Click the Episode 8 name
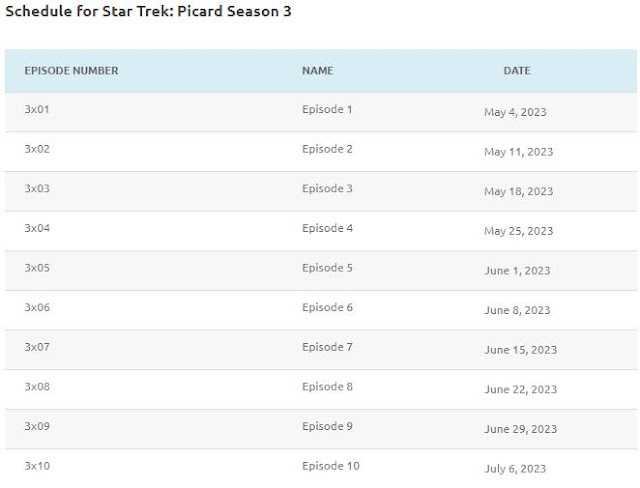This screenshot has height=488, width=640. point(327,386)
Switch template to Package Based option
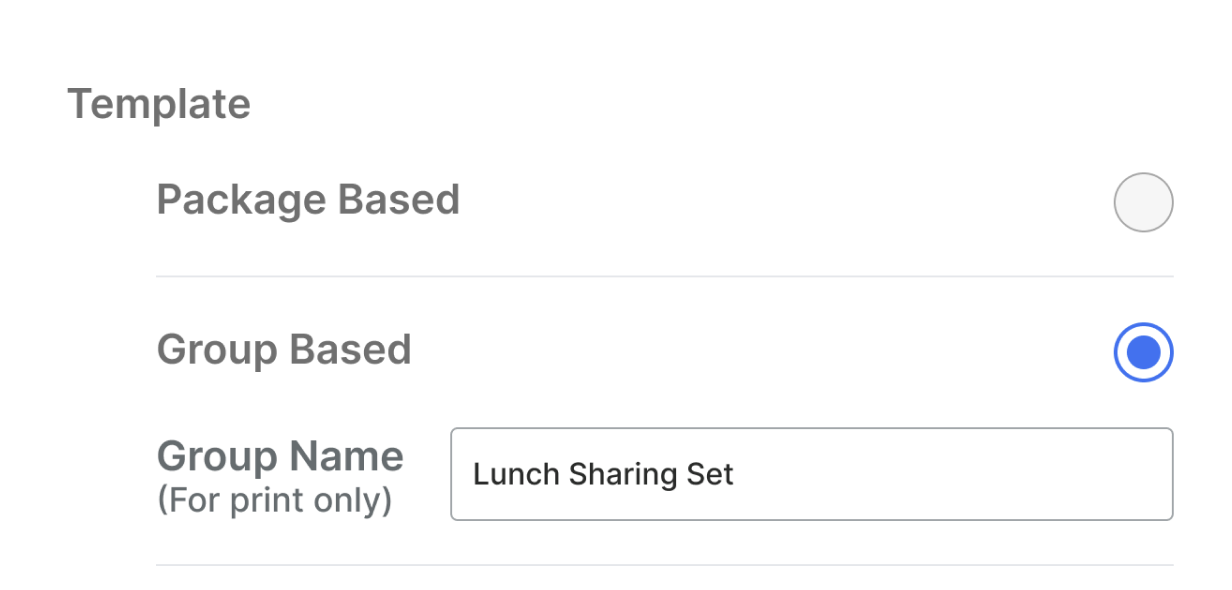The image size is (1232, 590). pyautogui.click(x=1143, y=202)
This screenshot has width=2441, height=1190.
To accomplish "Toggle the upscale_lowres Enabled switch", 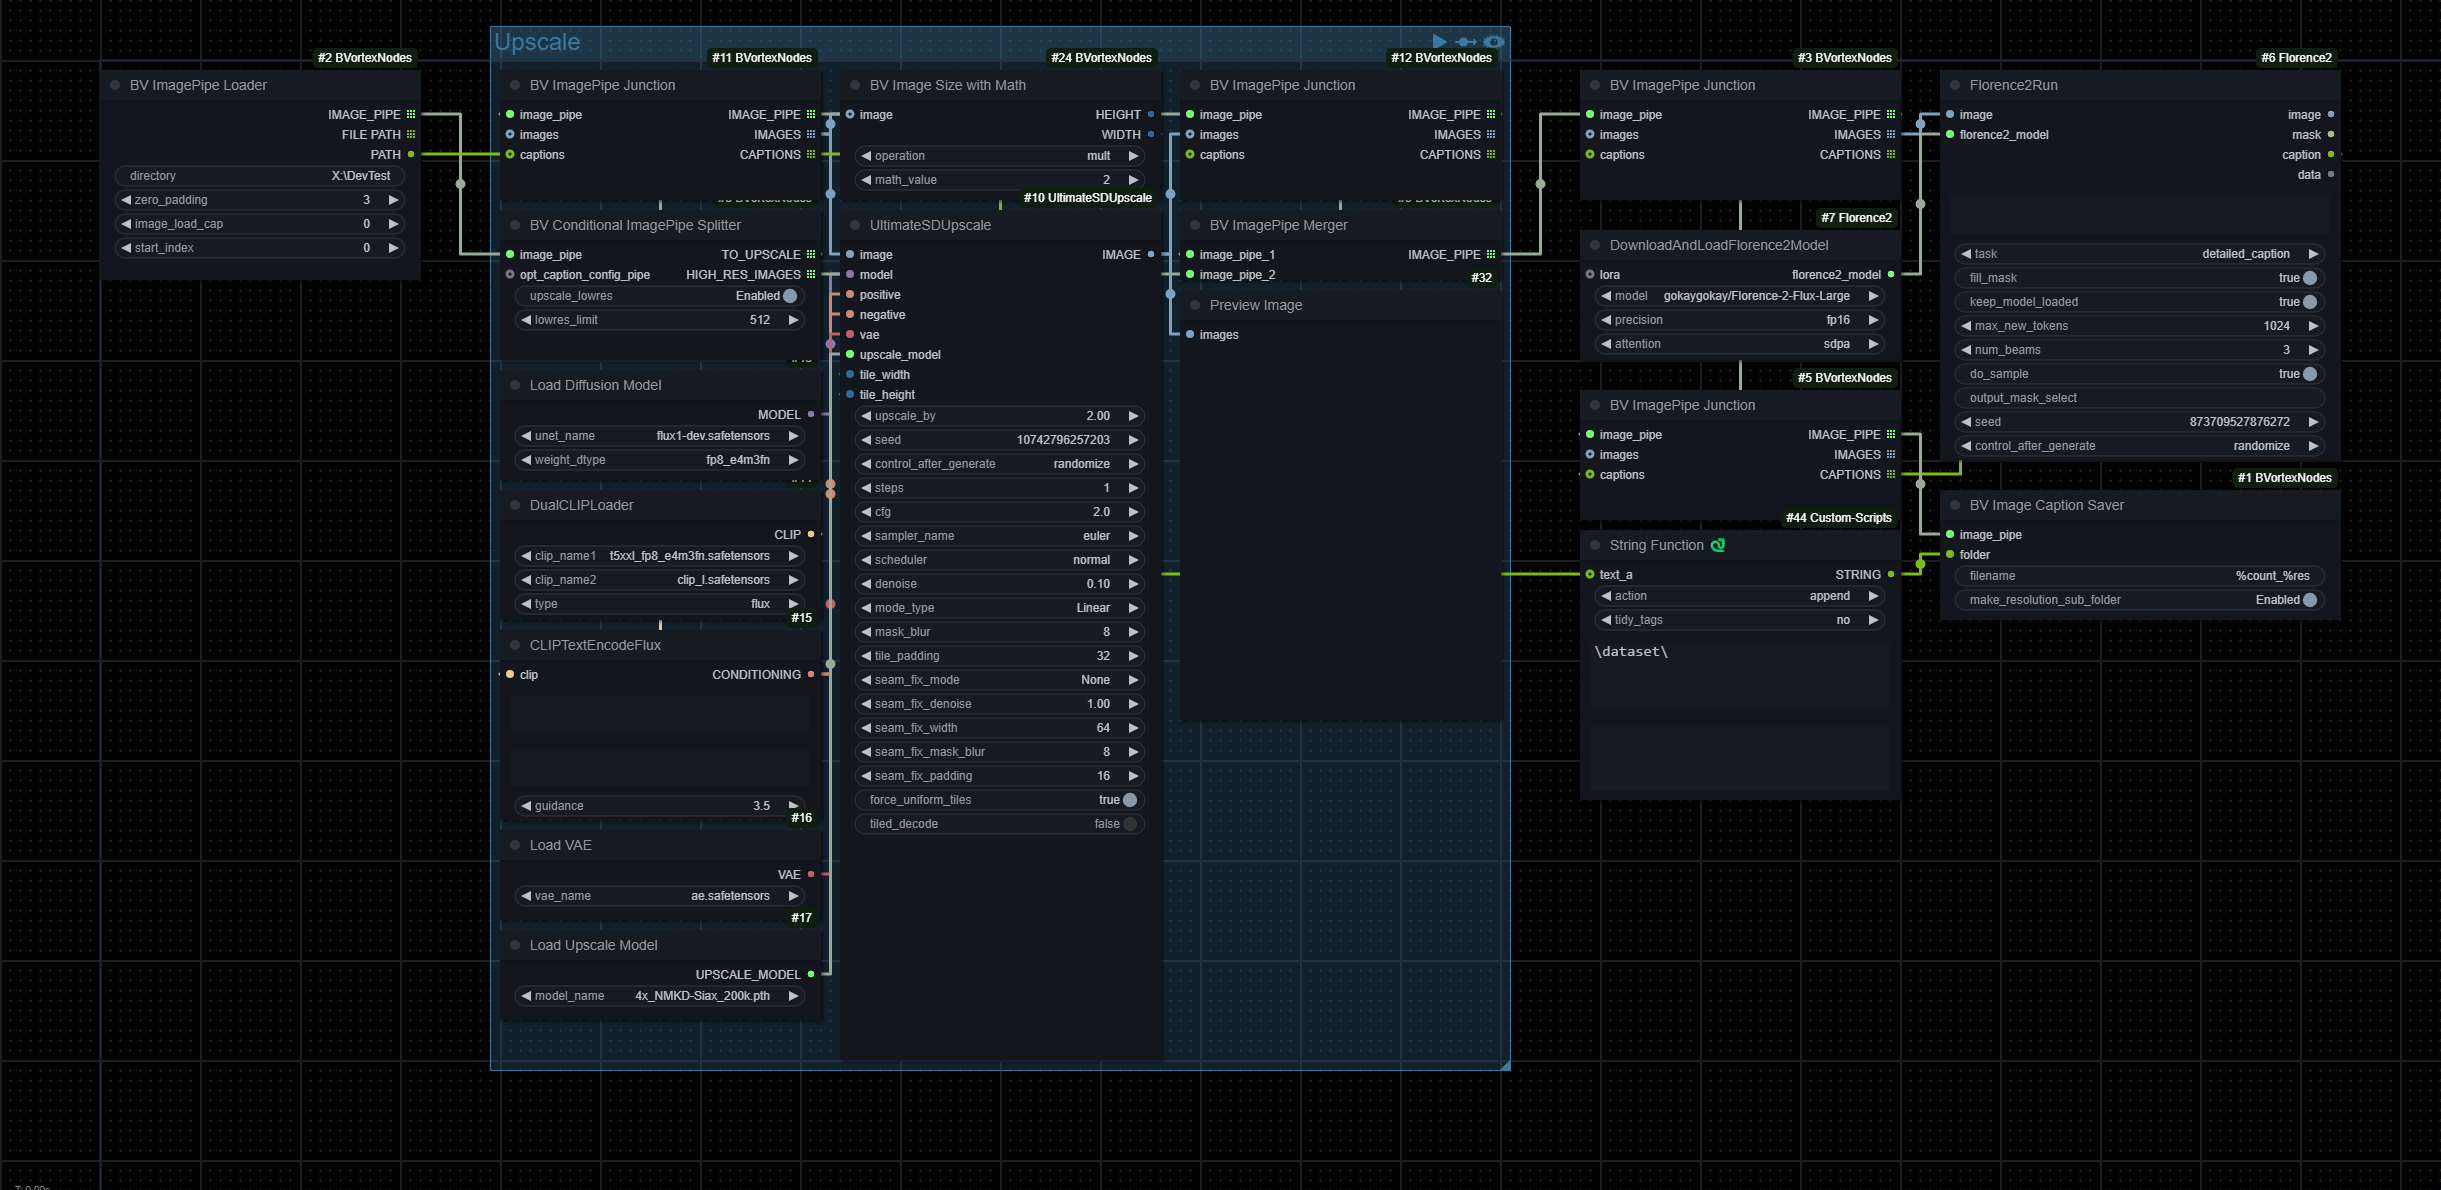I will (790, 296).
+ + + + +
* YOUR INSTRUCTIONS
Set down the rows from the first line through the line containing "The image size", both included, without the pictures.

* EXERCISE OUTPUT
Click the Episode 8 name
This screenshot has height=488, width=640. point(327,386)
Switch template to Package Based option
The image size is (1232, 590). pyautogui.click(x=1143, y=202)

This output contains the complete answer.